Centerspace reported a return to profitability in 2025 and issued its 2026 outlook. Net income was $22.96 million, or $1.02 per diluted share, compared with a net loss of $14.19 million, or $(1.27) per share, in 2024. Core FFO per diluted share inched up to $4.93 from $4.88, while total NOI rose 6.1% to $167.4 million, driven by a 3.5% increase in same-store NOI on 2.4% revenue growth and tightly controlled expenses.
The company reshaped its portfolio, acquiring two communities for $281.2 million (including $76.5 million of assumed mortgage debt) and selling twelve non-core communities plus one office building for $215.5 million. At December 31, 2025, liquidity totaled $267.9 million, including $255.1 million of undrawn credit capacity and $12.8 million of cash.
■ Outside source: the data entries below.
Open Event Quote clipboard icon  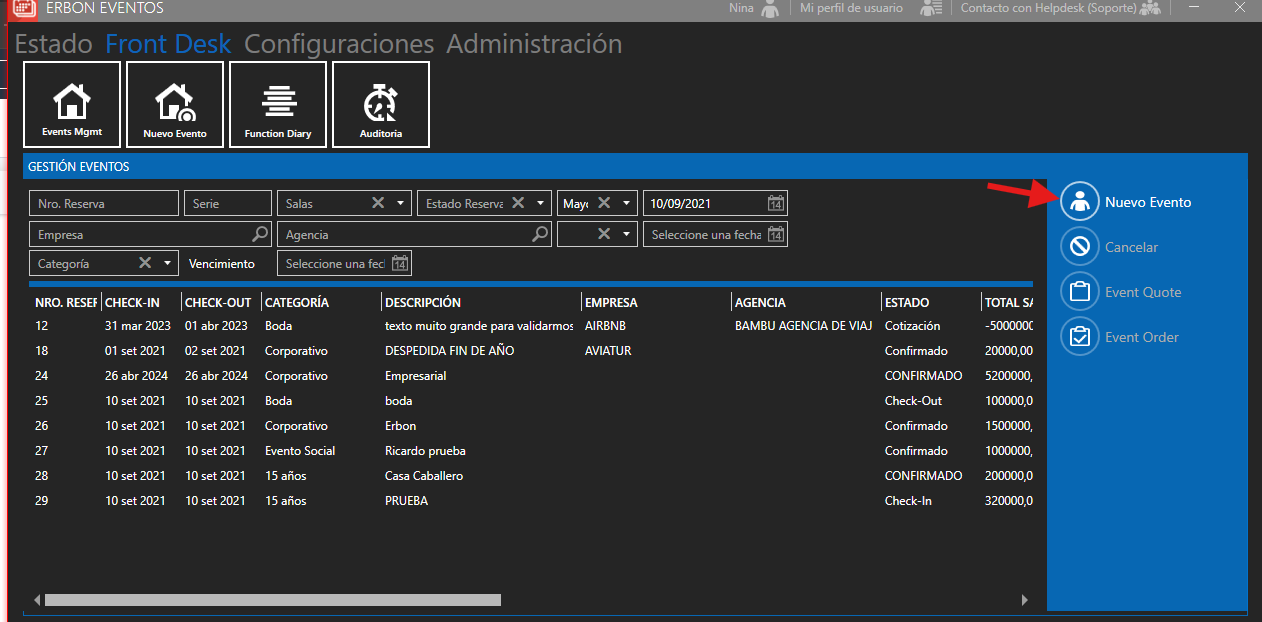1080,292
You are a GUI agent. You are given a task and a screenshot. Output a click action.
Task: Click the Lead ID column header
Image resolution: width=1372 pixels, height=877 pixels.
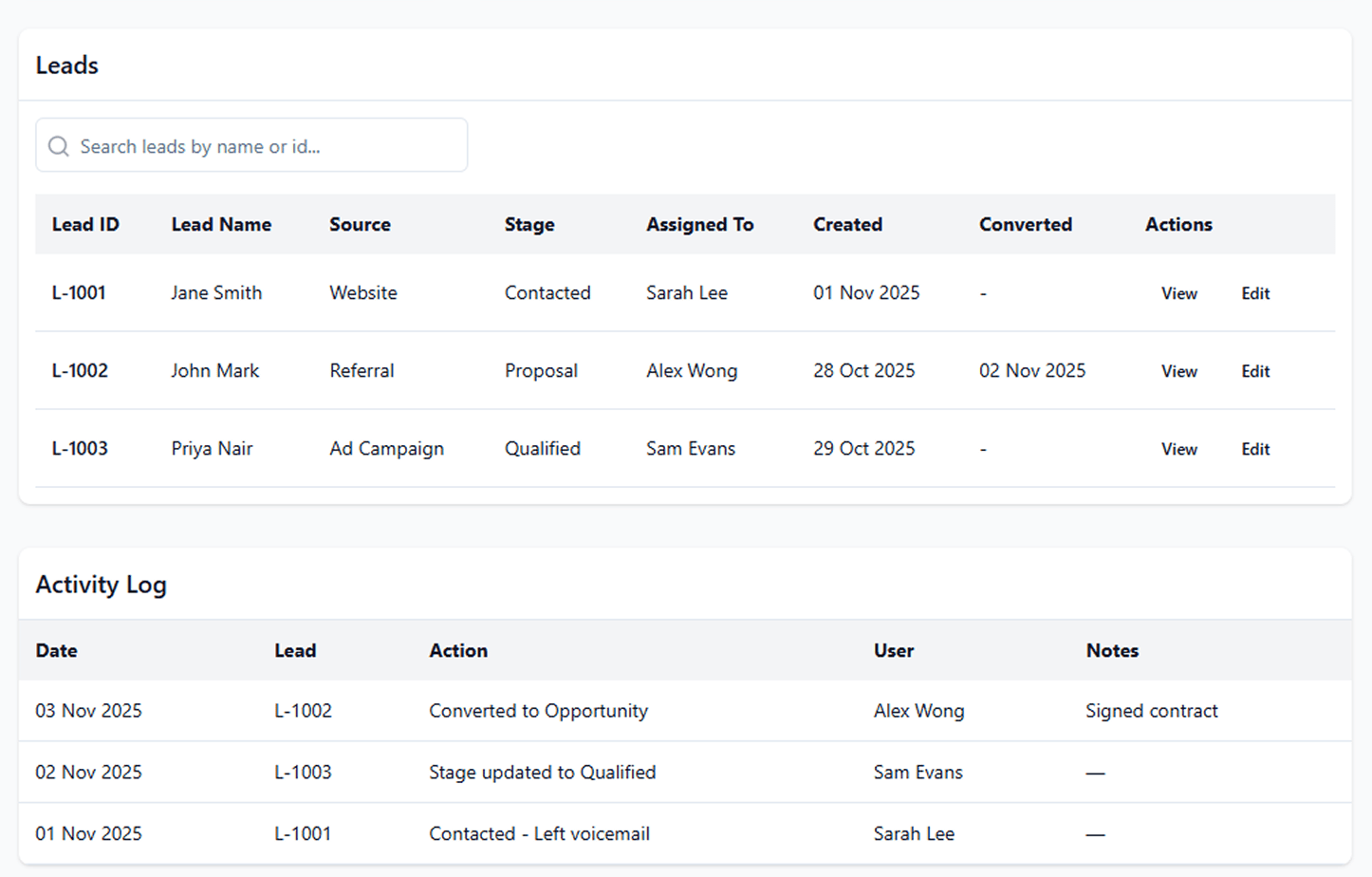(85, 225)
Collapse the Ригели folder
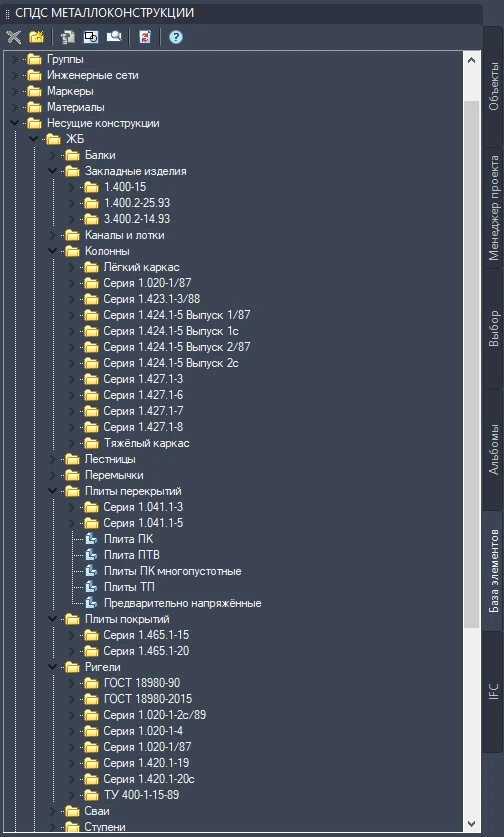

Centerspace’s board maintained an annualized common distribution of $3.08 per share/unit and has an ongoing strategic review of alternatives with no set timetable.
For 2026, management guides to diluted net income per share between $(0.49) and $(0.19), FFO per diluted share of $4.61–$4.89, and Core FFO per diluted share of $4.81–$5.05, implying relatively stable cash earnings alongside modest same-store NOI growth expectations.